Learning Lane Graph Representations for Motion Forecasting
Ming Liang, Bin Yang, Rui Hu, Yun Chen, Renjie Liao, Song Feng, Raquel Urtasun
TL;DR
This work addresses the challenge of motion forecasting in autonomous driving by replacing rasterized map inputs with a structured lane graph derived from vectorized HD-map data. It introduces LaneGCN, a graph-convolutional architecture with multi-type and dilated operations to capture lane topology, and couples it with ActorNet and FusionNet to model rich actor–map interactions. The approach enables explicit, topology-aware map representations and four interaction channels (A2L, L2L, L2A, A2A), achieving substantial improvements on the Argoverse benchmark. The results demonstrate the practical impact of using lane graphs and fusion-based interactions for accurate, multi-modal trajectory prediction in real-world driving scenarios.
Abstract
We propose a motion forecasting model that exploits a novel structured map representation as well as actor-map interactions. Instead of encoding vectorized maps as raster images, we construct a lane graph from raw map data to explicitly preserve the map structure.
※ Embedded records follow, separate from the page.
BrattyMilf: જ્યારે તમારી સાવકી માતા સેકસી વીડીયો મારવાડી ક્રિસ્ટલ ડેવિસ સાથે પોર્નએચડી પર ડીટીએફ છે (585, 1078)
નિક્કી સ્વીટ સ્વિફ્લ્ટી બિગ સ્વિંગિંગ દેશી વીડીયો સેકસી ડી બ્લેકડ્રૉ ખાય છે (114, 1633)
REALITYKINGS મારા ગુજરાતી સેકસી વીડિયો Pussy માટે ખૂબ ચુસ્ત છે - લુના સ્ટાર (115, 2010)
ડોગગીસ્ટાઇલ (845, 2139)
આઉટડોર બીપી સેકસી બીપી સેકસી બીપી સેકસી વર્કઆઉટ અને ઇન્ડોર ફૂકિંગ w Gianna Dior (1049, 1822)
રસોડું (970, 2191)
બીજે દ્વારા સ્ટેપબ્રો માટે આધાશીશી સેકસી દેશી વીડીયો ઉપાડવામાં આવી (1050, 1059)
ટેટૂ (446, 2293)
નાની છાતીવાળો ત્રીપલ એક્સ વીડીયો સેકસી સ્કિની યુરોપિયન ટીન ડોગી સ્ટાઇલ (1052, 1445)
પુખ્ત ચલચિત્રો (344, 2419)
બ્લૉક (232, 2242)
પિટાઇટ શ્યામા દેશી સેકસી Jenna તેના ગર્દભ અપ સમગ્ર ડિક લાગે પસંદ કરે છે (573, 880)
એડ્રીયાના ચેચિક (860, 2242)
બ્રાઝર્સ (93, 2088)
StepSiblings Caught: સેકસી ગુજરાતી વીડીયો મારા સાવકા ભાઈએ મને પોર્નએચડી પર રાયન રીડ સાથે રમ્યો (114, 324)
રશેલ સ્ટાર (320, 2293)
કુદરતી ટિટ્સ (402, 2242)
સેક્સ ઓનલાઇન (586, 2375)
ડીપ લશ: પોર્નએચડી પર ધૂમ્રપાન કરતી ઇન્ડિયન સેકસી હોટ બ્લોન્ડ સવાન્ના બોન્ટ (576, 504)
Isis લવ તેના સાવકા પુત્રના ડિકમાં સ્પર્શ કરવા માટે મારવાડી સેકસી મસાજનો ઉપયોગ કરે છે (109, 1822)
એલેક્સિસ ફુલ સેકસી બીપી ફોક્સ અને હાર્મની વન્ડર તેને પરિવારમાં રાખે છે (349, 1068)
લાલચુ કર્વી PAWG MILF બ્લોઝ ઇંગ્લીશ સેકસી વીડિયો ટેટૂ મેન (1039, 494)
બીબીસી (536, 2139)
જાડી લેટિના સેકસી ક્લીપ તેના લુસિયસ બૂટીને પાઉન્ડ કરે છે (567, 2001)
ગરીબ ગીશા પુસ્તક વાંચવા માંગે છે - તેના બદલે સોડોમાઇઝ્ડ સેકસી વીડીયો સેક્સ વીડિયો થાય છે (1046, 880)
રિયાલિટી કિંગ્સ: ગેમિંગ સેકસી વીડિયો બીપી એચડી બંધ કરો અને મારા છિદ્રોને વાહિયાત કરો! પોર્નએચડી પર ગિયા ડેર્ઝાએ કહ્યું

To capture the complex topology and long range dependencies of the lane graph, we propose LaneGCN which extends graph convolutions with multiple adjacency matrices and along-lane dilation. To capture the complex interactions between actors and maps, we exploit a fusion network consisting of four types of interactions, actor-to-lane, lane-to-lane, lane-to-actor and actor-to-actor. Powered by LaneGCN and actor-map interactions, our model is able to predict accurate and realistic multi-modal trajectories. Our approach significantly outperforms the state-of-the-art on the large scale Argoverse motion forecasting benchmark.